Michael Schout wrote:
On 9/2/14, 4:19 PM, Randal L. Schwartz wrote:
## ensure utf8 CGI params:
$CGI::PARAM_UTF8 = 1;
Sorry to chime in late on this, but part of the problem with CGI.pm and
UTF-8 is that PARAM_UTF8 gets clobbered by a cleanup handler that CGI.pm
itself registers if its running under mod_perl.
This caused major headaches for me at one time until I figured this out.
You have to make sure to set $CGI::PARAM_UTF8 early, and FOR EVERY
REQUEST, because if you just set it globally (e.g.: in a startup perl
script), then it only works for the first request.
Hi.
Just an addendum to the discussion :
There are really two distinct approaches to this issue, and they work at
different levels :
1) is to "fix" CGI.pm so that it delivers the parameters in the way which you
expect.
As shown by the previous valuable and technical contributions, this generally works, but
it requires a certain level of expertise; and it does not necessarily work backwards with
all versions of mod_perl and CGI.pm.
2) is to take whatever CGI.pm does deliver to the calling script or module, and use a
couple of tricks and some additional code in ditto script or module, to ensure that
whatever CGI.pm delivers under whatever mod_perl version, the receiving script or module
always knows in the end what it is dealing with.
That is the method which I presented early in the discussion.
As stated in that contribution, it is not necessarily the most elegant or efficient way to
deal with the issue, but it has the advantage of working always, no matter which version
of CGI.pm and/or mod_perl are in use.
The real crux of the matter is this, in my view : as things stand today in terms of
protocol and RFCs, there is no real way for CGI.pm (or any comparable framework) to be
*sure* of the encoding of the data sent by a browser or another HTTP client agent.

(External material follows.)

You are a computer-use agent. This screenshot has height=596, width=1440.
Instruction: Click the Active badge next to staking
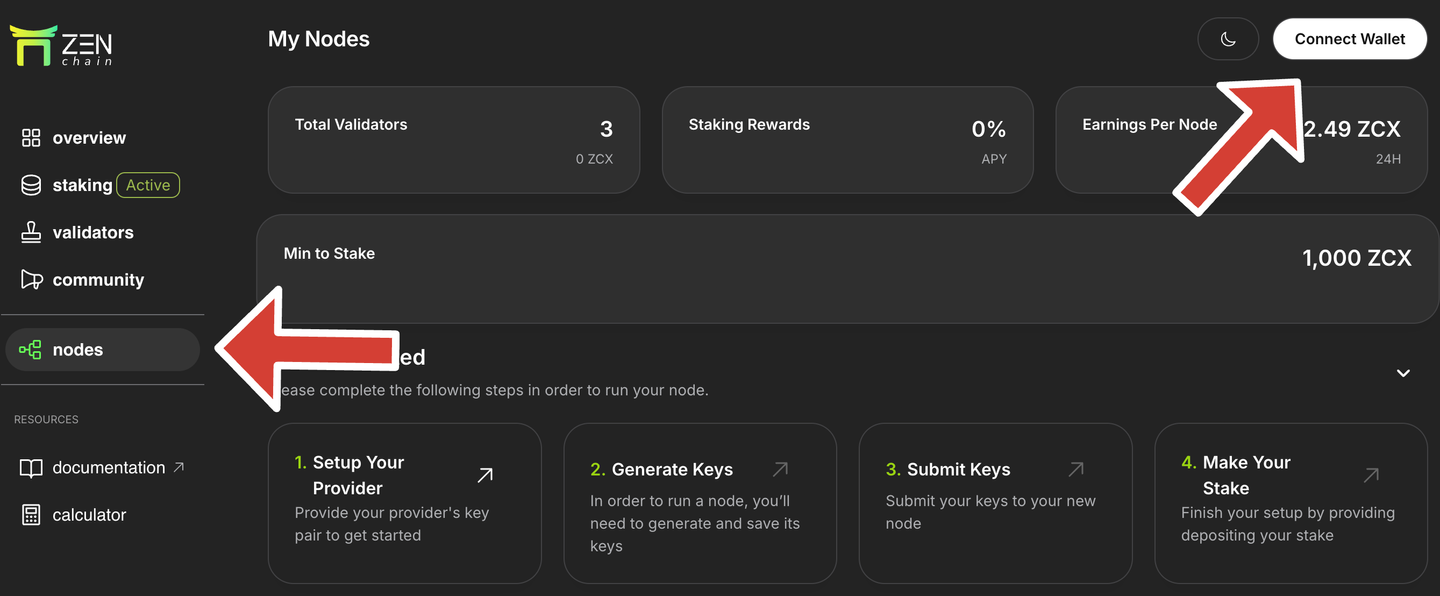coord(148,184)
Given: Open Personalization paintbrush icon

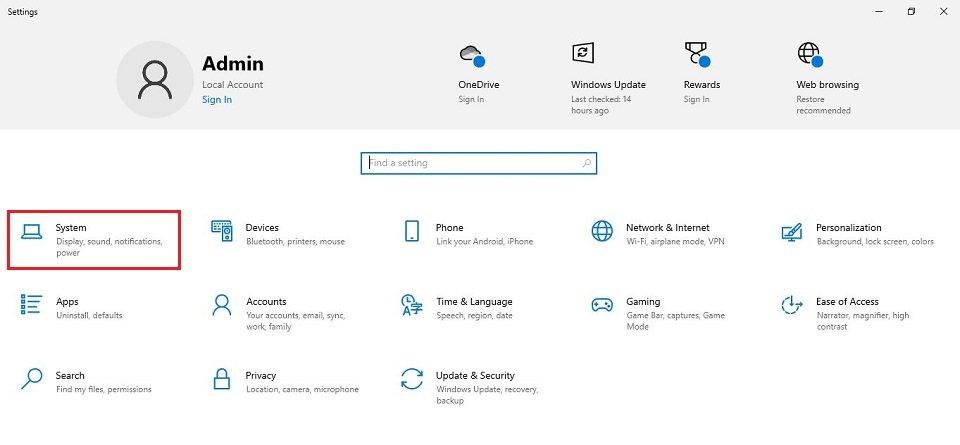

Even
the RFCs do not really provide a way by which this can be enforced. (*)
So if you are sure of what the client is sending, and the matter consists of *forcing*
CGI.pm to always communicate POST (or GET) data as UTF-8 encoded and utf8-marked (or the
opposite) to the calling script/module, then method 1 will work, and it is more elegant
and probably more efficient than method 2.
But if the matter consists of ensuring that the receiving code in the script/module which
handles the data submitted by the HTTP client, is resilient and "does the right thing"
whatever the submitted data really was, then in my opinion method 2 is better.
(But that's only my opinion of the moment, and I stand ready to be corrected).
(*) and if you believe this not to be true, please send me some references about it,
because I am really interested. It might save me some code in all my web-facing applications.